§ **TASK TO COMPLETE**:
Only one portion of the data is to be written out: from the line bearing "Expand the Properties" through the line bearing "You are a computer-use agent. Image resolution: width=1137". Write it exactly as it appears.

§ **Items listed in a dataset**:
==*==
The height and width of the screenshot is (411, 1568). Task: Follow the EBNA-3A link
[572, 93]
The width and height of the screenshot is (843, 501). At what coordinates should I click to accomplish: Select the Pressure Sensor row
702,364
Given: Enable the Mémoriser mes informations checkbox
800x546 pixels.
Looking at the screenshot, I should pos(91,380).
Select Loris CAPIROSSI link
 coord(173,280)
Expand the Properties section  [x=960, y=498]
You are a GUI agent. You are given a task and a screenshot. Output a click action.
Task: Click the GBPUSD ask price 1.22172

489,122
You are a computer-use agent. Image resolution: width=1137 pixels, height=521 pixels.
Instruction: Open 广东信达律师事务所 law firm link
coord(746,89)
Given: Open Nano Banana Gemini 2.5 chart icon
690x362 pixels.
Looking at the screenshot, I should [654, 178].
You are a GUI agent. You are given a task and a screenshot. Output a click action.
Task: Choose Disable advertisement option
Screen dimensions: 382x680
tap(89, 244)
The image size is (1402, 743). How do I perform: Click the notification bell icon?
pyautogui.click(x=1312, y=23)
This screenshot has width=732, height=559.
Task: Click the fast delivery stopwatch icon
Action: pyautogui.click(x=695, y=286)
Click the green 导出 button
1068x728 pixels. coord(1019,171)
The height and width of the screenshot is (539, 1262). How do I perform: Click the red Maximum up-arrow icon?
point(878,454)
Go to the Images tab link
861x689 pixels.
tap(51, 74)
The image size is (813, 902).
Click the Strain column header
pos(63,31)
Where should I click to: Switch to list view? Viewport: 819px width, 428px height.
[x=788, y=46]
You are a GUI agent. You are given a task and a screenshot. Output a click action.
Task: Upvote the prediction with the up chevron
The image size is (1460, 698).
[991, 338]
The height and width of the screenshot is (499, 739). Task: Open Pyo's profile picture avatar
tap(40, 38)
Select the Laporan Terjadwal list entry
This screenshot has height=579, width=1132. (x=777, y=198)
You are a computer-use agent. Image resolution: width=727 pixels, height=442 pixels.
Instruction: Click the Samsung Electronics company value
==*==
§ **RESPONSE TO THIS EXERCISE**:
Expand the Properties section  [x=960, y=498]
You are a GUI agent. You are given a task and a screenshot. Output a click action.
Task: Click the GBPUSD ask price 1.22172

489,122
You are a computer-use agent. Image resolution: width=1137 pixels, height=521 pixels.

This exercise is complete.